> [Extracted entries]
*** Begin section ***

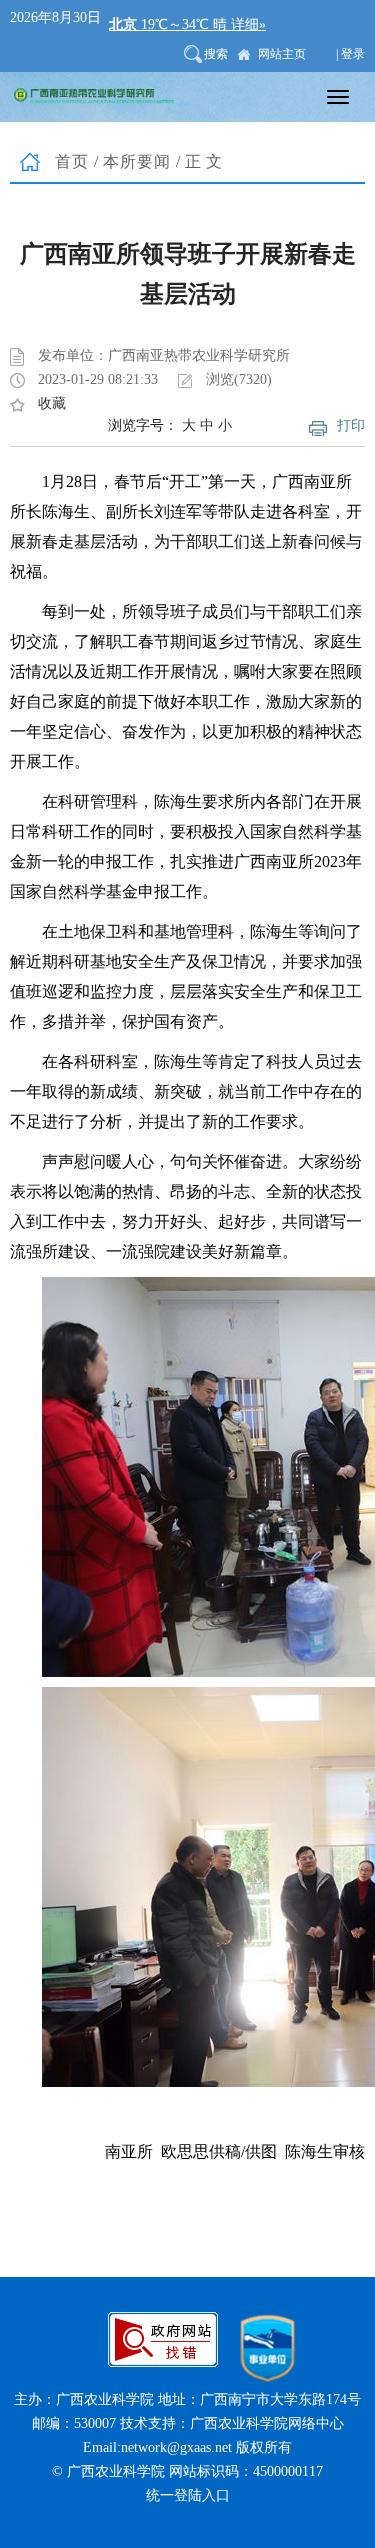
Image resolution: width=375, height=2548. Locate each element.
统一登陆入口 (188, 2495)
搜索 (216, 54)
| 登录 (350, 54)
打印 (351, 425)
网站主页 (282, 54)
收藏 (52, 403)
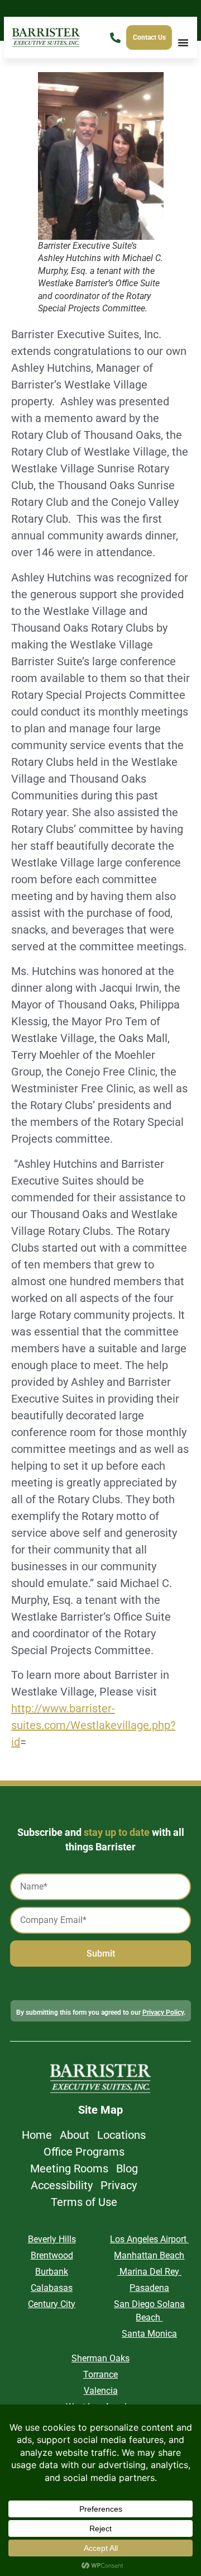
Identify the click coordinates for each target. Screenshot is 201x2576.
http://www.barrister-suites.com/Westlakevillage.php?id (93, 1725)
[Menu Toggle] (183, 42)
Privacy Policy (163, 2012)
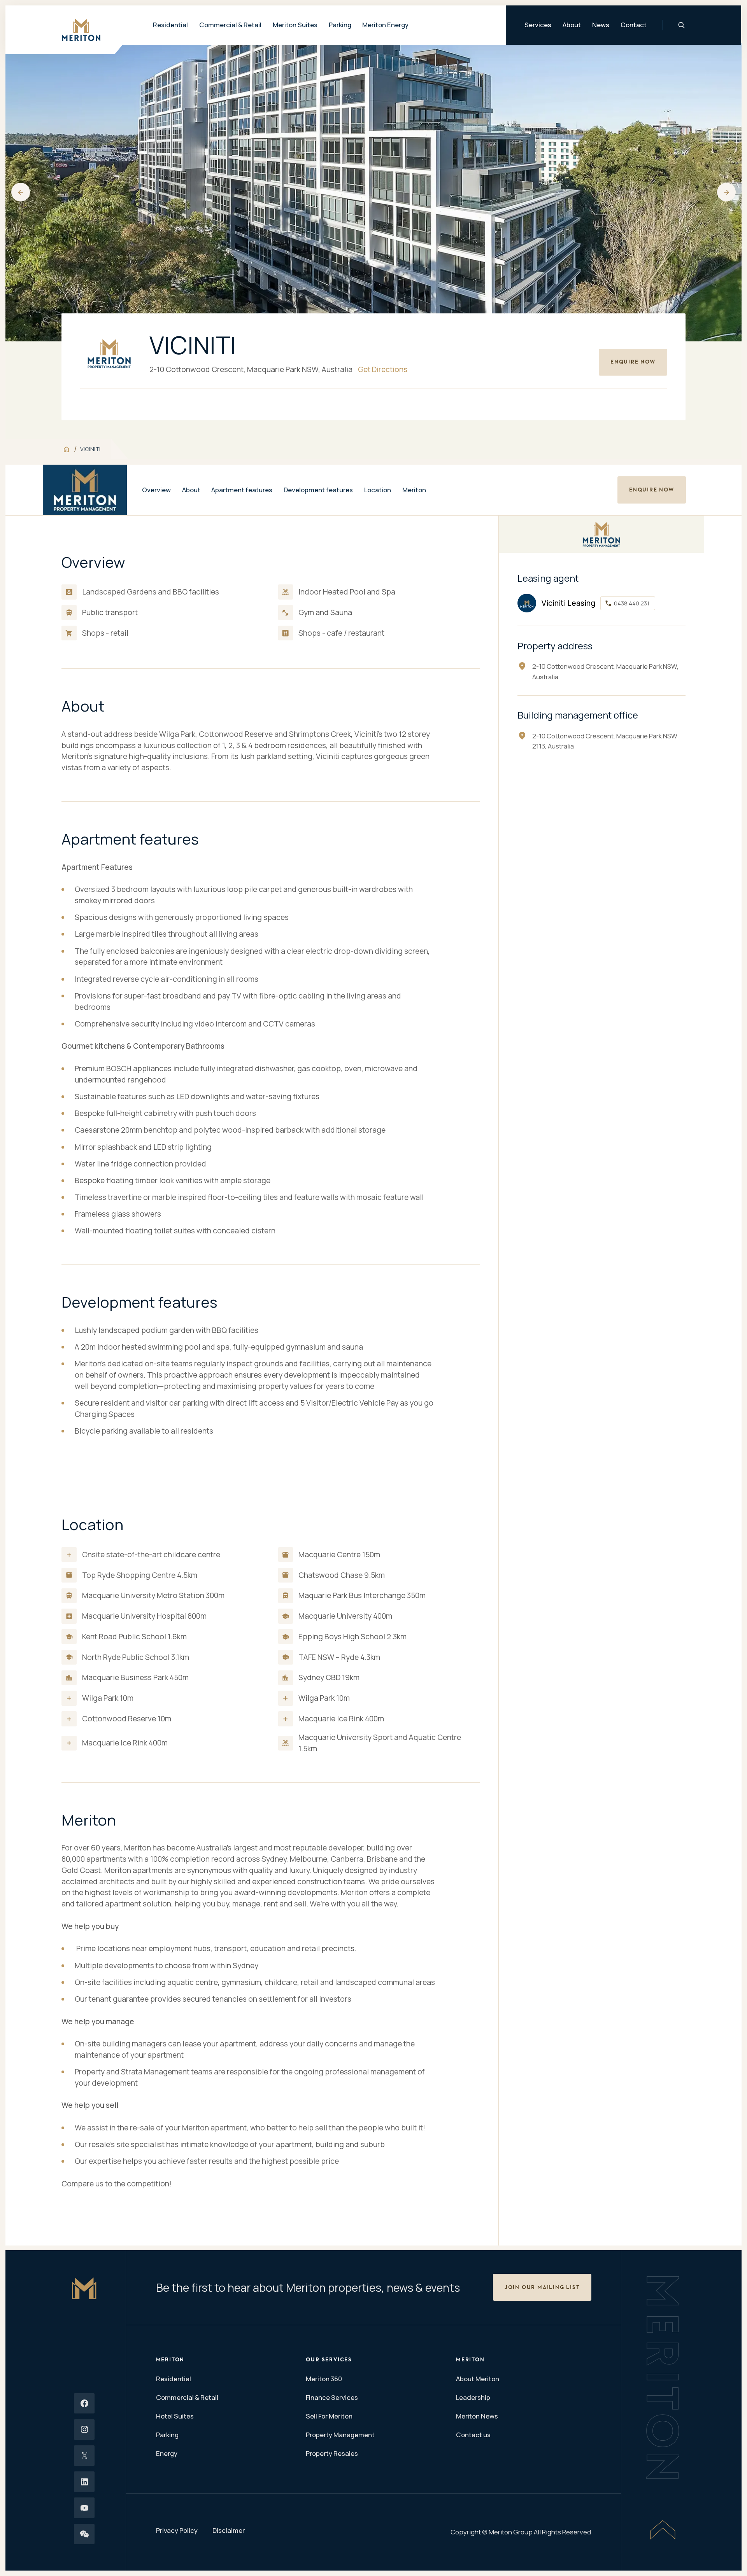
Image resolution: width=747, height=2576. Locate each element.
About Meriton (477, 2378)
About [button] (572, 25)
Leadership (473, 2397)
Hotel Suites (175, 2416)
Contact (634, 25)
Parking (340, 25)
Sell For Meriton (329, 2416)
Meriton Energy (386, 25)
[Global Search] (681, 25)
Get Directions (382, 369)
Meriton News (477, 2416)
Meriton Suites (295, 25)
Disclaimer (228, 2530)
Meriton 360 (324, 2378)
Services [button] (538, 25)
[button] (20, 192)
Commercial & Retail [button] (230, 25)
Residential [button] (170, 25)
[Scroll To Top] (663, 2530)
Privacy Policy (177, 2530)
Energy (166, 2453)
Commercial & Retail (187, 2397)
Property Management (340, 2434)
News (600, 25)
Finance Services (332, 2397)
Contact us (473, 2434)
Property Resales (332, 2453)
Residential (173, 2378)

*** End section ***
*** Begin section ***

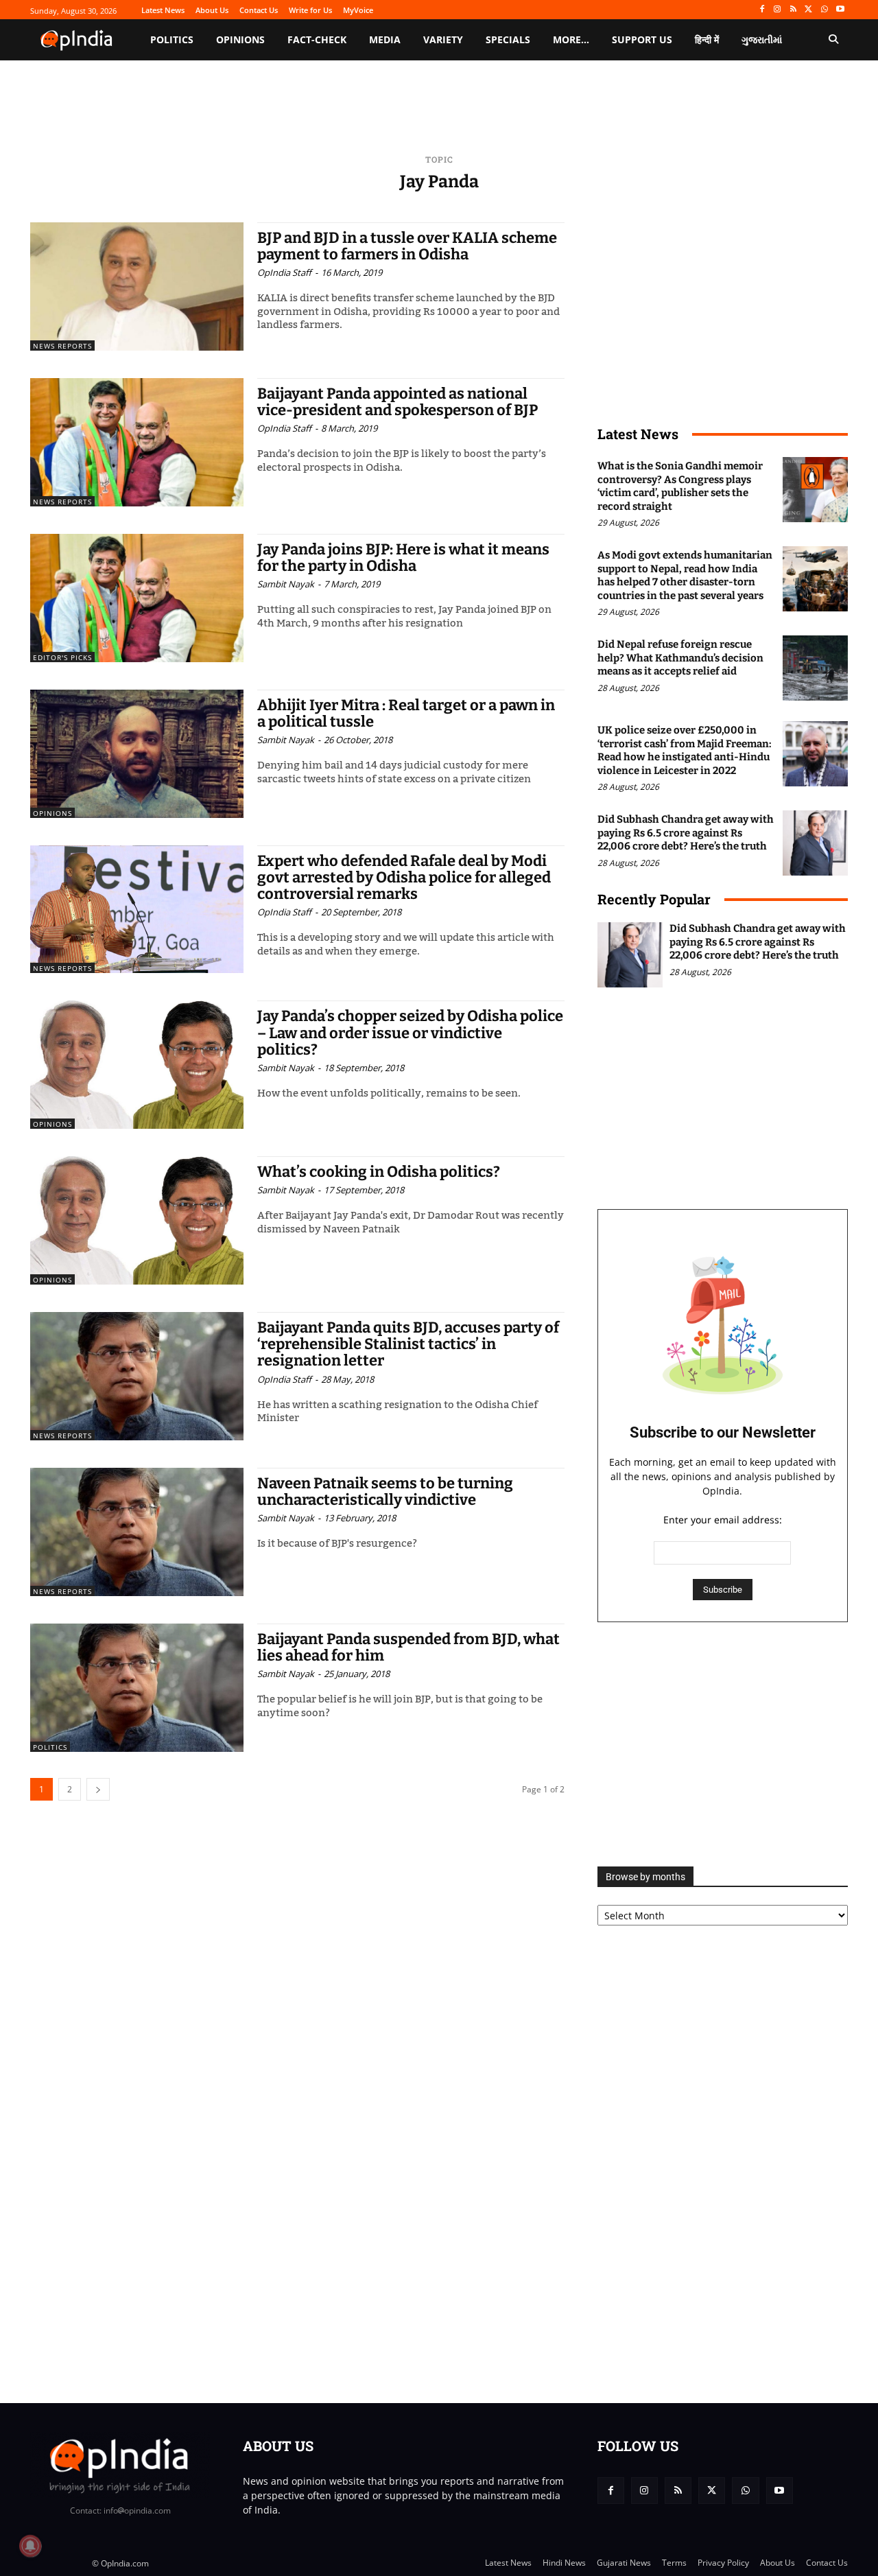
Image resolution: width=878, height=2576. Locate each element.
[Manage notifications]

*** End section ***
*** Begin section ***

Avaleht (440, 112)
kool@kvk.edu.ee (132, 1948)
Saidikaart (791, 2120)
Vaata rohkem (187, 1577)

*** End section ***

> [Exercise]
In the listing above, find the line with "[Global Search] (681, 25)" and the line with "Residential (173, 2378)", then reproduce both and every line between them exactly.

> [Reply]
[Global Search] (681, 25)
Get Directions (382, 369)
Meriton News (477, 2416)
Meriton Suites (295, 25)
Disclaimer (228, 2530)
Meriton 360 (324, 2378)
Services [button] (538, 25)
[button] (20, 192)
Commercial & Retail [button] (230, 25)
Residential [button] (170, 25)
[Scroll To Top] (663, 2530)
Privacy Policy (177, 2530)
Energy (166, 2453)
Commercial & Retail (187, 2397)
Property Management (340, 2434)
News (600, 25)
Finance Services (332, 2397)
Contact us (473, 2434)
Property Resales (332, 2453)
Residential (173, 2378)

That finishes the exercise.